EXERCISE
Begin at the first line of the records below and, please, give each line again exactly until the line with "Focus the Activity" is included.

---------- PROVIDED MATERIAL ----------

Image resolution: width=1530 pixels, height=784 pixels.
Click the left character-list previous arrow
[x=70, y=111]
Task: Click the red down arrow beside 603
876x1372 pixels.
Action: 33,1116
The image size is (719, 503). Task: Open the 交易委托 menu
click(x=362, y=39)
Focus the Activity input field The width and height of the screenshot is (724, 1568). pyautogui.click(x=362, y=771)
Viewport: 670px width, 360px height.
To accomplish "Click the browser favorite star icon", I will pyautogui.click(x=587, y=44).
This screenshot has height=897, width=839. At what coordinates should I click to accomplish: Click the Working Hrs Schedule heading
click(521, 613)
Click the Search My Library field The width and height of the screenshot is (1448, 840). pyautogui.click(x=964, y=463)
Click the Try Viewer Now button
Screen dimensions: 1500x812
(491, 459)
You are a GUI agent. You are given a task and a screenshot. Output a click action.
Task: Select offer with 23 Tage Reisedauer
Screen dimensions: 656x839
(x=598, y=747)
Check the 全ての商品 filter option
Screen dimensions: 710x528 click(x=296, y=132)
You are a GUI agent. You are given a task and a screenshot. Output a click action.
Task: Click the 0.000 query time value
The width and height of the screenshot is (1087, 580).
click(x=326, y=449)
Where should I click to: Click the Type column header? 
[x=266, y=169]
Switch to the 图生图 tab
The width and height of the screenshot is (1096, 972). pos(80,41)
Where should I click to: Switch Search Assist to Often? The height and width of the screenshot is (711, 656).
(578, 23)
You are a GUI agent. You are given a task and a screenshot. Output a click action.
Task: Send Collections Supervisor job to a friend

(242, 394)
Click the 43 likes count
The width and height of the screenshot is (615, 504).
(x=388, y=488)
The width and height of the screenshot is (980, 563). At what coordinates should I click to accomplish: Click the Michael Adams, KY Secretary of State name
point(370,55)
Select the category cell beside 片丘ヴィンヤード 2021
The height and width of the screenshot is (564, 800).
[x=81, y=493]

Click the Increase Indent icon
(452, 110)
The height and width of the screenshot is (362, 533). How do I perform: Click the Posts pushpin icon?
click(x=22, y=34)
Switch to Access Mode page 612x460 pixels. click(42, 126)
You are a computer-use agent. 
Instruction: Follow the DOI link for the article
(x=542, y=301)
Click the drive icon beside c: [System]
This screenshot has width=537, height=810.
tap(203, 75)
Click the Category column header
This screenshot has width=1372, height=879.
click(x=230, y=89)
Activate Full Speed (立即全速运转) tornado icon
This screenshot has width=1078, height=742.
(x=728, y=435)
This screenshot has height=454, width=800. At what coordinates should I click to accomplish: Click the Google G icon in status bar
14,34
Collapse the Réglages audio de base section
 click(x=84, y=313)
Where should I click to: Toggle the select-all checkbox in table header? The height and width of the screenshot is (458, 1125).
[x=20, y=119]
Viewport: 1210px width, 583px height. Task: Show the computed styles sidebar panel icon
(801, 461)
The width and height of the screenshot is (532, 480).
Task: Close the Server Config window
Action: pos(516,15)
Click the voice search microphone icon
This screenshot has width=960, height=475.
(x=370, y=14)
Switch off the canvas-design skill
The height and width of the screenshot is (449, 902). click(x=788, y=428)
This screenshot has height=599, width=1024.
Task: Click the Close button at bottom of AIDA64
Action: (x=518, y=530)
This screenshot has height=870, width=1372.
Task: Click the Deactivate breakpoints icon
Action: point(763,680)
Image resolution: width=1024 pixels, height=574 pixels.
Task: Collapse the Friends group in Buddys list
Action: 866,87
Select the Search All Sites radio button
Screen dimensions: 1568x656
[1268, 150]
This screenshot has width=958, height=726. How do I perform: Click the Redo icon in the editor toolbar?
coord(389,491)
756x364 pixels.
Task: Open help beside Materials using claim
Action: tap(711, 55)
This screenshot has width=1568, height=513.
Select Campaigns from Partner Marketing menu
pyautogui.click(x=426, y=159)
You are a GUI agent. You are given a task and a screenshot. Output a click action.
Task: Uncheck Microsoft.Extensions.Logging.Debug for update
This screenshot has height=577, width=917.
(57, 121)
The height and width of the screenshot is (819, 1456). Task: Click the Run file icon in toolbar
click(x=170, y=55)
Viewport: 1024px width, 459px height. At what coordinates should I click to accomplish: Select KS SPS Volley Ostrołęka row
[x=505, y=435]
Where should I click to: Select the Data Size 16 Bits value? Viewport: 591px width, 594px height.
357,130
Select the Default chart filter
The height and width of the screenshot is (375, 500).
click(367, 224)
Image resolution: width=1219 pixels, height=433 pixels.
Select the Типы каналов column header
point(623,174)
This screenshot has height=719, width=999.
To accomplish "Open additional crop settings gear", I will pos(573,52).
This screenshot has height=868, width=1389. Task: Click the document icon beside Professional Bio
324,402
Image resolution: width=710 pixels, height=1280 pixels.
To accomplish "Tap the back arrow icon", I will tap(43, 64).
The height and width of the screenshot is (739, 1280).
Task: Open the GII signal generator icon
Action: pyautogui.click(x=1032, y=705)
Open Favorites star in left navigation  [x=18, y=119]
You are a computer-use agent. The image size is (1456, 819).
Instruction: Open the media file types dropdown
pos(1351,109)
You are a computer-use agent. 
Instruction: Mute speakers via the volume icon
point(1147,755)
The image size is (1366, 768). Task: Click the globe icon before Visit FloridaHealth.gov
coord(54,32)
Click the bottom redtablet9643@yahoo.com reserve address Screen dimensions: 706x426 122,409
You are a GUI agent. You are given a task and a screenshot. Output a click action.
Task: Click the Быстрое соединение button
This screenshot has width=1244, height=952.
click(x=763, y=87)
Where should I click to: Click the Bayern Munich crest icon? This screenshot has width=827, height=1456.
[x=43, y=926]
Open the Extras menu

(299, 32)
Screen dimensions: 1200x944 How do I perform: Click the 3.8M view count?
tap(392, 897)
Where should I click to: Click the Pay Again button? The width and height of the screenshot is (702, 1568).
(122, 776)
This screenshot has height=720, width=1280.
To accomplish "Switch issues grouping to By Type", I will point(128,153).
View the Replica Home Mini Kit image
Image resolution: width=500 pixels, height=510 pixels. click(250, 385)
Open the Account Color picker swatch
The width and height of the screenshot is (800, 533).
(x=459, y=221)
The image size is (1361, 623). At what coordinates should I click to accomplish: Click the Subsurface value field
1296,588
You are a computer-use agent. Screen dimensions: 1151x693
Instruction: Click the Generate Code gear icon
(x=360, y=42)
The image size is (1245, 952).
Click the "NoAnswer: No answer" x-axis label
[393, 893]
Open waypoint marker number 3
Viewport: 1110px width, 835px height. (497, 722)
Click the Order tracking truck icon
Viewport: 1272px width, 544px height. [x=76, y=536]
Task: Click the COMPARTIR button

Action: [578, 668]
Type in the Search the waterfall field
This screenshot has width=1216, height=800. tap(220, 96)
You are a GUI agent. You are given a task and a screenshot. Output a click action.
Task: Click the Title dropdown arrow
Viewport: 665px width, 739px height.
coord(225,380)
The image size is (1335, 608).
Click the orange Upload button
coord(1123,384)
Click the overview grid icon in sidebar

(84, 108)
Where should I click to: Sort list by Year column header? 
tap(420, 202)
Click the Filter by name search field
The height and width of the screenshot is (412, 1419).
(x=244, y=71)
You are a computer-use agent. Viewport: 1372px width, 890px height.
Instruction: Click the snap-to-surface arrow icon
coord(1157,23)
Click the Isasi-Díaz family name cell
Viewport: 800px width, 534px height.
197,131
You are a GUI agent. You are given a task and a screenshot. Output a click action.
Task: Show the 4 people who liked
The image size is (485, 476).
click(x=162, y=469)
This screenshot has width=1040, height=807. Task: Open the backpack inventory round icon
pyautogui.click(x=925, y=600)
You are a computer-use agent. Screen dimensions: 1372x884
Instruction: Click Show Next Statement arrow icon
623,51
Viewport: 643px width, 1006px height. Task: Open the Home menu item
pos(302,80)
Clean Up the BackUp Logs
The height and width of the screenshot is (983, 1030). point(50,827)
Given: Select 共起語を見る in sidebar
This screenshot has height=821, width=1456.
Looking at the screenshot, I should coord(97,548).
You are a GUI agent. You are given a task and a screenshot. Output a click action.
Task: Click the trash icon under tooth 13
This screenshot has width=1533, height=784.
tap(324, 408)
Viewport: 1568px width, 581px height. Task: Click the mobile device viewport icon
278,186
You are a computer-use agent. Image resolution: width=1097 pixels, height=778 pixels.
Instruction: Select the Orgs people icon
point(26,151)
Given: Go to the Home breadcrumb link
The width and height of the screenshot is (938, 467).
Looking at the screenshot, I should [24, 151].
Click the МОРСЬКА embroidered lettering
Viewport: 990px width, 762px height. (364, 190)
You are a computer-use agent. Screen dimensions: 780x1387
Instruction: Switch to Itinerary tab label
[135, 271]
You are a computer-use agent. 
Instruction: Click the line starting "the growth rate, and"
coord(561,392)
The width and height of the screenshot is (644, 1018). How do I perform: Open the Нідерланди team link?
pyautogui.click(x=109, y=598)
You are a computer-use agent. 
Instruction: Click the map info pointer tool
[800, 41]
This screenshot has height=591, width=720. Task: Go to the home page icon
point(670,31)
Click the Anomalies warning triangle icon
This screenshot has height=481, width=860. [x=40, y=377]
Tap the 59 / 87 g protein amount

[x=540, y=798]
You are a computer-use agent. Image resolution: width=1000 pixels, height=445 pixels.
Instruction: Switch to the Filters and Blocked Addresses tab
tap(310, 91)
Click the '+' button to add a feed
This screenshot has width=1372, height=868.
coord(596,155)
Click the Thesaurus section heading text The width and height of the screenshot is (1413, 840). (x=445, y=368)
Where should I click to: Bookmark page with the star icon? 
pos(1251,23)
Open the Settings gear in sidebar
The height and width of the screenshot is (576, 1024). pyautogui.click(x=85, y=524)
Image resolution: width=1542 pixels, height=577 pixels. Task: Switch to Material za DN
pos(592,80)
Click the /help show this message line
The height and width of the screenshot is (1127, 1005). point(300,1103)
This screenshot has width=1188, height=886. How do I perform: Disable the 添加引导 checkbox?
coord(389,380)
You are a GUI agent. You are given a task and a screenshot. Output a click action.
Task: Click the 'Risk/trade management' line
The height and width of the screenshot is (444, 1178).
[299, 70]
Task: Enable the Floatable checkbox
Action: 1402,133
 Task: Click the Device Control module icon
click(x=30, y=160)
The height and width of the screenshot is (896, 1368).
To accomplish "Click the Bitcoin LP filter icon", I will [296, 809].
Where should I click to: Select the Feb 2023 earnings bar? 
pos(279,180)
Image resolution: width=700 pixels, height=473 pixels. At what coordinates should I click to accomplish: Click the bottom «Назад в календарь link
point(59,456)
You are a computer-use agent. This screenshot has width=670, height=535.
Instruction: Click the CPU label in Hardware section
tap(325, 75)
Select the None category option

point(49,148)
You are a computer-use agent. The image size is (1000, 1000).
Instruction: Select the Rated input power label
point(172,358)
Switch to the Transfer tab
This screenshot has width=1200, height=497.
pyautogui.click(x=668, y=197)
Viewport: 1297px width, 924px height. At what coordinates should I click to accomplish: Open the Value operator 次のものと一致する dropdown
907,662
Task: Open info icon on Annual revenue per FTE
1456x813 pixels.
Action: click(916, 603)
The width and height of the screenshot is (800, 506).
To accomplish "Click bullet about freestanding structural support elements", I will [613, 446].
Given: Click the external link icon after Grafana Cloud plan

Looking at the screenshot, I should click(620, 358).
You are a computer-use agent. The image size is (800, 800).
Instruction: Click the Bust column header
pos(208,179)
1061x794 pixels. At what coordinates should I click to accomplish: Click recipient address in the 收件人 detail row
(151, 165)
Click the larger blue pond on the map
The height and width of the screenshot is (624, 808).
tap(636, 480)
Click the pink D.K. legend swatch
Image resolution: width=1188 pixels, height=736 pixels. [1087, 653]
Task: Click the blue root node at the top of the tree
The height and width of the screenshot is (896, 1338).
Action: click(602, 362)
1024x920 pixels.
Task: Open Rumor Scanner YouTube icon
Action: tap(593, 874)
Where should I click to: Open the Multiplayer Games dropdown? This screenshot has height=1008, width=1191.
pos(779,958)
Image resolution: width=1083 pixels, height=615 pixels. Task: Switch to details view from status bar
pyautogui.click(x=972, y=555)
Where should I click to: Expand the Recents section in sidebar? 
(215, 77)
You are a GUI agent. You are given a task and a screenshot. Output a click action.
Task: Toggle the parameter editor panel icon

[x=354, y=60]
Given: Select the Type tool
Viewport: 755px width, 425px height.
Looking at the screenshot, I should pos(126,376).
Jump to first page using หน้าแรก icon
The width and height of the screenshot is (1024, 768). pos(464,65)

----------

WRITTEN ANSWER
Image resolution: width=1530 pixels, height=784 pixels.
Click the left character-list previous arrow
[x=70, y=111]
Task: Click the red down arrow beside 603
876x1372 pixels.
Action: 33,1116
The image size is (719, 503). Task: Open the 交易委托 menu
click(x=362, y=39)
Focus the Activity input field The width and height of the screenshot is (724, 1568). pyautogui.click(x=362, y=771)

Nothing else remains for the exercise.